Data section:
[Start of section]
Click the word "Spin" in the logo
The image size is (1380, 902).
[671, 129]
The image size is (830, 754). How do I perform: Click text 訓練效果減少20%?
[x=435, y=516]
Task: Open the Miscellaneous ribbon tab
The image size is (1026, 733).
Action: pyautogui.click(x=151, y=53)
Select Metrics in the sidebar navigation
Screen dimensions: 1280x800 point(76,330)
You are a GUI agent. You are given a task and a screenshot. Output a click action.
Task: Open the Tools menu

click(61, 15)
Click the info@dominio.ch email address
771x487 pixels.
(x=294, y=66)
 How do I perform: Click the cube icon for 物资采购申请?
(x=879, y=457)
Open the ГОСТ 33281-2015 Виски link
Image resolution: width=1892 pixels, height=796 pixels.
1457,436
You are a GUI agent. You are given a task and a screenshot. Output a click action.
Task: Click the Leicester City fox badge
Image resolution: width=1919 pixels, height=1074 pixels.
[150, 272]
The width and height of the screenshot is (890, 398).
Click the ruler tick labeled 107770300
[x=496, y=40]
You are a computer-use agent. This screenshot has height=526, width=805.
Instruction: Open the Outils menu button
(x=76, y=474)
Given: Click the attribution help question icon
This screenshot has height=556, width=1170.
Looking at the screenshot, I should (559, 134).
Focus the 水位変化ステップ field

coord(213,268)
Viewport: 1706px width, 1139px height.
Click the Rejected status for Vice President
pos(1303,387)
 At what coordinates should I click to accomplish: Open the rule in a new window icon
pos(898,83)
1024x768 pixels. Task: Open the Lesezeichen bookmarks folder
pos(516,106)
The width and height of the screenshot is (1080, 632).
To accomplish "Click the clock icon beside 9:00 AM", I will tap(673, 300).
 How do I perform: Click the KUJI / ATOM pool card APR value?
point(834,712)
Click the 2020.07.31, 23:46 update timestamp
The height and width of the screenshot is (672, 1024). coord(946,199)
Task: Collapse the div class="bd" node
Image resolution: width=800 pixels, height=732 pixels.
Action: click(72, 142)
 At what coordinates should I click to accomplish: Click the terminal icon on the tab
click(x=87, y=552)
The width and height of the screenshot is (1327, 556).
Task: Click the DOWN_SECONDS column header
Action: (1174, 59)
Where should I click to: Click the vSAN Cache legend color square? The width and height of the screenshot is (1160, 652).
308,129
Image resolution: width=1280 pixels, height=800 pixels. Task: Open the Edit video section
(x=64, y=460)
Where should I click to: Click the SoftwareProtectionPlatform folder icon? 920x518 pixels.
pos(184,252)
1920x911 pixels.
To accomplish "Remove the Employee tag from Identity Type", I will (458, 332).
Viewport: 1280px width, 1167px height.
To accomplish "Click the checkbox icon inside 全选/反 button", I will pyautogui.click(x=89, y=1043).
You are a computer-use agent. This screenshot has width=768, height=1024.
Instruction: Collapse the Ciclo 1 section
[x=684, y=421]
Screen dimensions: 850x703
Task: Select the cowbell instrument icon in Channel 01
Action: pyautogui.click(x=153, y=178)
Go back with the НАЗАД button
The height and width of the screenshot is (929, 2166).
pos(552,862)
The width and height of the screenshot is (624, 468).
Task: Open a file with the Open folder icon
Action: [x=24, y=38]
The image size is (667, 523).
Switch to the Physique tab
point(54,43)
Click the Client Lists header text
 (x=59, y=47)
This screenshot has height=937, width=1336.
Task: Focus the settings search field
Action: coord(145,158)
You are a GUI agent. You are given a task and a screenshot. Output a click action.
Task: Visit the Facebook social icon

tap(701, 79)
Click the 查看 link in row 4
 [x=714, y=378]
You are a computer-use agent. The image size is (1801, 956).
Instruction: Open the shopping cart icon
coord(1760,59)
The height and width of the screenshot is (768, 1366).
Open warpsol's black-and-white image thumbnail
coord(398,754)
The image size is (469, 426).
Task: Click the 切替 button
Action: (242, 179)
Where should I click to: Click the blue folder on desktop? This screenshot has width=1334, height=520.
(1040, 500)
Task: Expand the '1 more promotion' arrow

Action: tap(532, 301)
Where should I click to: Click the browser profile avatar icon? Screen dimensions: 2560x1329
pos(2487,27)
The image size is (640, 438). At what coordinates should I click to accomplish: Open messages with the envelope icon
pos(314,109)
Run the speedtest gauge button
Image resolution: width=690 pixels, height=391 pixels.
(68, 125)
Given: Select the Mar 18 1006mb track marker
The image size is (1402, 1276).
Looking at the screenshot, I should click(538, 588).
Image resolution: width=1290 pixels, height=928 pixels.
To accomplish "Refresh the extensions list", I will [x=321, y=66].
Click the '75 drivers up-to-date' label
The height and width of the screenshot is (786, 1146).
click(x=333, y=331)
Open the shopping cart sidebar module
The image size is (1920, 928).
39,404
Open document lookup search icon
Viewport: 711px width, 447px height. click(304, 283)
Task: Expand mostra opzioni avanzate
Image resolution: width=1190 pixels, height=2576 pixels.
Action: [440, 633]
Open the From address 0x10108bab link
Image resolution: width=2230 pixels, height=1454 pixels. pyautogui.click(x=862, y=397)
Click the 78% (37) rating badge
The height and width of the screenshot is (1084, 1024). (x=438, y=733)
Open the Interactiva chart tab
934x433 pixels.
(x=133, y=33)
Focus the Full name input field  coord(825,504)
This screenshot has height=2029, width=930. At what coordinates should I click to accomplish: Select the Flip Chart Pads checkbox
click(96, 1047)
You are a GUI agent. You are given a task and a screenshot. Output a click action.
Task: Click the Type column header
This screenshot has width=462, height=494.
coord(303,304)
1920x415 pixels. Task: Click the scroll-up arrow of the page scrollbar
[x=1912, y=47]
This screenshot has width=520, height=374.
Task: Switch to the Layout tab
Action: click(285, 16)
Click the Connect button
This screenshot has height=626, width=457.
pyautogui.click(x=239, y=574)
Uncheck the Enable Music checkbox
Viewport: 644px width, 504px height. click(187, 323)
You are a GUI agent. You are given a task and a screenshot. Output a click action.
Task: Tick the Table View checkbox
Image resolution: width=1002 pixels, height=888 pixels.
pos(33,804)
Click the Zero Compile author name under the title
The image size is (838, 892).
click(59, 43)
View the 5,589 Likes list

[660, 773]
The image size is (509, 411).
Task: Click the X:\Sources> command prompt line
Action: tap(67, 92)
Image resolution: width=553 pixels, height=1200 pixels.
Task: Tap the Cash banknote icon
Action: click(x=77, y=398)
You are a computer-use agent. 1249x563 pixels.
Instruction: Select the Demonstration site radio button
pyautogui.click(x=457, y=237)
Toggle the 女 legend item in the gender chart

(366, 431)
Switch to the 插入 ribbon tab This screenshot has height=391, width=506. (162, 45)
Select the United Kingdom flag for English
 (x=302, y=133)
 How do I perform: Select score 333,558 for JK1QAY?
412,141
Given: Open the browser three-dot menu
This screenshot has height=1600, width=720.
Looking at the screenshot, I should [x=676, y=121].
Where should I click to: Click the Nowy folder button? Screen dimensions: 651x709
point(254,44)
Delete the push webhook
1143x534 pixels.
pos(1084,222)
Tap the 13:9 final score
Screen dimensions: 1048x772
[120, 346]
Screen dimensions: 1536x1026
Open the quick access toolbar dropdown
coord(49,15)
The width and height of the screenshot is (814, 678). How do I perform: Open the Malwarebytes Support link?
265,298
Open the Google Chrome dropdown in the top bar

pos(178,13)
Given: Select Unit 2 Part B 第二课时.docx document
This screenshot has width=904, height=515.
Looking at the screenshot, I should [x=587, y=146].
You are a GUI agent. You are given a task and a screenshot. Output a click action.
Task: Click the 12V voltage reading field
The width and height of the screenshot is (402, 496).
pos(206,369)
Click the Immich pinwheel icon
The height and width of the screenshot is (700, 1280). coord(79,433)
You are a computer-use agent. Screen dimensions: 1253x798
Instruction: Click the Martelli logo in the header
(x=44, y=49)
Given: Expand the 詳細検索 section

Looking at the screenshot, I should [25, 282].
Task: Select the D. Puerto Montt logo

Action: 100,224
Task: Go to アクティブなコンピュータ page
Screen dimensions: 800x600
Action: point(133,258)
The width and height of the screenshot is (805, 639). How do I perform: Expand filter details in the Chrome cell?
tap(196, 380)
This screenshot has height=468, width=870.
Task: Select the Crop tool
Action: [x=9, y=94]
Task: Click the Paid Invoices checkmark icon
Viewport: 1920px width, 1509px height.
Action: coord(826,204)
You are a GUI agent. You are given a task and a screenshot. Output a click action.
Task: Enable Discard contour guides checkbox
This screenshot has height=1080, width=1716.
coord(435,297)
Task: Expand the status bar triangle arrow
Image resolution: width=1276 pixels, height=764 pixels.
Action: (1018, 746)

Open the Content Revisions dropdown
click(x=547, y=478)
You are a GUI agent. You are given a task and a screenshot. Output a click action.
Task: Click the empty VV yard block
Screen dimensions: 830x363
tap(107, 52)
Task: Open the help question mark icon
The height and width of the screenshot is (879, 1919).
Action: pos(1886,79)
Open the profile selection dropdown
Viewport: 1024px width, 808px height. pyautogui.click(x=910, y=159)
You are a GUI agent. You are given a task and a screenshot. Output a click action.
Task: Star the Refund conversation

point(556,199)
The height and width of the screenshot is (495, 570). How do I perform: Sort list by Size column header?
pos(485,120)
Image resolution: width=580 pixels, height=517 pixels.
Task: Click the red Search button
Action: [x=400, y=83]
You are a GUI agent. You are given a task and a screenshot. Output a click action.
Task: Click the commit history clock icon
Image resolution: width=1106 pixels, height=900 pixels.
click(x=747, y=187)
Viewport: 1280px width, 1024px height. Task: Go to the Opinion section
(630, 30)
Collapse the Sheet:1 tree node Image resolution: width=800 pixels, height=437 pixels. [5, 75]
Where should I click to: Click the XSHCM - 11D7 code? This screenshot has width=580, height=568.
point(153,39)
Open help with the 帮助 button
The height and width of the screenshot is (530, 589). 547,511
[End of section]
Aim of the task: Please reproduce exactly the lines in the listing above from the one containing "Image resolution: width=1290" through the one containing "Focus the Full", both included, and nothing more.

Output of the task:
Image resolution: width=1290 pixels, height=928 pixels.
To accomplish "Refresh the extensions list", I will [x=321, y=66].
Click the '75 drivers up-to-date' label
The height and width of the screenshot is (786, 1146).
click(x=333, y=331)
Open the shopping cart sidebar module
The image size is (1920, 928).
39,404
Open document lookup search icon
Viewport: 711px width, 447px height. click(304, 283)
Task: Expand mostra opzioni avanzate
Image resolution: width=1190 pixels, height=2576 pixels.
Action: [440, 633]
Open the From address 0x10108bab link
Image resolution: width=2230 pixels, height=1454 pixels. pyautogui.click(x=862, y=397)
Click the 78% (37) rating badge
The height and width of the screenshot is (1084, 1024). (x=438, y=733)
Open the Interactiva chart tab
934x433 pixels.
(x=133, y=33)
Focus the Full name input field  coord(825,504)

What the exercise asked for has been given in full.